§ **Task details**: Put the lines below into a Markdown table with two columns, "No." and "Line". Give each row a number and omit any blank lines.

==================================================

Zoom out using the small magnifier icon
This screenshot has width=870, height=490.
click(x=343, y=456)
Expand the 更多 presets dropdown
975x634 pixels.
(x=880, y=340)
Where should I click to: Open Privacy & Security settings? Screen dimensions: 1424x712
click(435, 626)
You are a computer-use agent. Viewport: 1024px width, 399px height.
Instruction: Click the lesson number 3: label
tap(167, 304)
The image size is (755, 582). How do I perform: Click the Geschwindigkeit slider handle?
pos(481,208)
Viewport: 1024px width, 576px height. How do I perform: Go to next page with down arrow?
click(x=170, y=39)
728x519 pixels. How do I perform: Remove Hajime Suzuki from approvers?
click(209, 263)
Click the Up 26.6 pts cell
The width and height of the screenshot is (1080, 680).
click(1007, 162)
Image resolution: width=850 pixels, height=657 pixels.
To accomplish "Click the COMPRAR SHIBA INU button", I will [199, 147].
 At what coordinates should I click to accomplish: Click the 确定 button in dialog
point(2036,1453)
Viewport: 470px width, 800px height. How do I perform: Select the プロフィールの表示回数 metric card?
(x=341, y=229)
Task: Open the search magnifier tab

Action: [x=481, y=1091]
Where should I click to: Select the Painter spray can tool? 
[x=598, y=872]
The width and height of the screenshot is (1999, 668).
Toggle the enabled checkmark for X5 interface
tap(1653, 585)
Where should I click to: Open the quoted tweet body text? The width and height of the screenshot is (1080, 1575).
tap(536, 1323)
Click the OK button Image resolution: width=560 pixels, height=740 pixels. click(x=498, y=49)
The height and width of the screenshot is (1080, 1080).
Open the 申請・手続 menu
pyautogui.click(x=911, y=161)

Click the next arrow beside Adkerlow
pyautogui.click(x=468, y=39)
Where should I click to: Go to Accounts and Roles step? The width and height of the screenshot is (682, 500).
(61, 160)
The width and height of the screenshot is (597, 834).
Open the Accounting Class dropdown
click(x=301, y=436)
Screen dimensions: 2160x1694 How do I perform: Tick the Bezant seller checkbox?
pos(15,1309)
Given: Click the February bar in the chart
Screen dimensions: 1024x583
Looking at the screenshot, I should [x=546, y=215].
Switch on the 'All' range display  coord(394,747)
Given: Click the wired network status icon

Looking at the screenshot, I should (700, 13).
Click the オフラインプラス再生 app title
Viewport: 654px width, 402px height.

==================================================

§ **Complete response**:
| No. | Line |
|---|---|
| 1 | Zoom out using the small magnifier icon |
| 2 | This screenshot has width=870, height=490. |
| 3 | click(x=343, y=456) |
| 4 | Expand the 更多 presets dropdown |
| 5 | 975x634 pixels. |
| 6 | (x=880, y=340) |
| 7 | Where should I click to: Open Privacy & Security settings? Screen dimensions: 1424x712 |
| 8 | click(435, 626) |
| 9 | You are a computer-use agent. Viewport: 1024px width, 399px height. |
| 10 | Instruction: Click the lesson number 3: label |
| 11 | tap(167, 304) |
| 12 | The image size is (755, 582). How do I perform: Click the Geschwindigkeit slider handle? |
| 13 | pos(481,208) |
| 14 | Viewport: 1024px width, 576px height. How do I perform: Go to next page with down arrow? |
| 15 | click(x=170, y=39) |
| 16 | 728x519 pixels. How do I perform: Remove Hajime Suzuki from approvers? |
| 17 | click(209, 263) |
| 18 | Click the Up 26.6 pts cell |
| 19 | The width and height of the screenshot is (1080, 680). |
| 20 | click(1007, 162) |
| 21 | Image resolution: width=850 pixels, height=657 pixels. |
| 22 | To accomplish "Click the COMPRAR SHIBA INU button", I will [199, 147]. |
| 23 |  At what coordinates should I click to accomplish: Click the 确定 button in dialog |
| 24 | point(2036,1453) |
| 25 | Viewport: 470px width, 800px height. How do I perform: Select the プロフィールの表示回数 metric card? |
| 26 | (x=341, y=229) |
| 27 | Task: Open the search magnifier tab |
| 28 | Action: [x=481, y=1091] |
| 29 | Where should I click to: Select the Painter spray can tool?  |
| 30 | [x=598, y=872] |
| 31 | The width and height of the screenshot is (1999, 668). |
| 32 | Toggle the enabled checkmark for X5 interface |
| 33 | tap(1653, 585) |
| 34 | Where should I click to: Open the quoted tweet body text? The width and height of the screenshot is (1080, 1575). |
| 35 | tap(536, 1323) |
| 36 | Click the OK button Image resolution: width=560 pixels, height=740 pixels. click(x=498, y=49) |
| 37 | The height and width of the screenshot is (1080, 1080). |
| 38 | Open the 申請・手続 menu |
| 39 | pyautogui.click(x=911, y=161) |
| 40 | Click the next arrow beside Adkerlow |
| 41 | pyautogui.click(x=468, y=39) |
| 42 | Where should I click to: Go to Accounts and Roles step? The width and height of the screenshot is (682, 500). |
| 43 | (61, 160) |
| 44 | The width and height of the screenshot is (597, 834). |
| 45 | Open the Accounting Class dropdown |
| 46 | click(x=301, y=436) |
| 47 | Screen dimensions: 2160x1694 How do I perform: Tick the Bezant seller checkbox? |
| 48 | pos(15,1309) |
| 49 | Given: Click the February bar in the chart |
| 50 | Screen dimensions: 1024x583 |
| 51 | Looking at the screenshot, I should [x=546, y=215]. |
| 52 | Switch on the 'All' range display  coord(394,747) |
| 53 | Given: Click the wired network status icon |
| 54 | Looking at the screenshot, I should (700, 13). |
| 55 | Click the オフラインプラス再生 app title |
| 56 | Viewport: 654px width, 402px height. |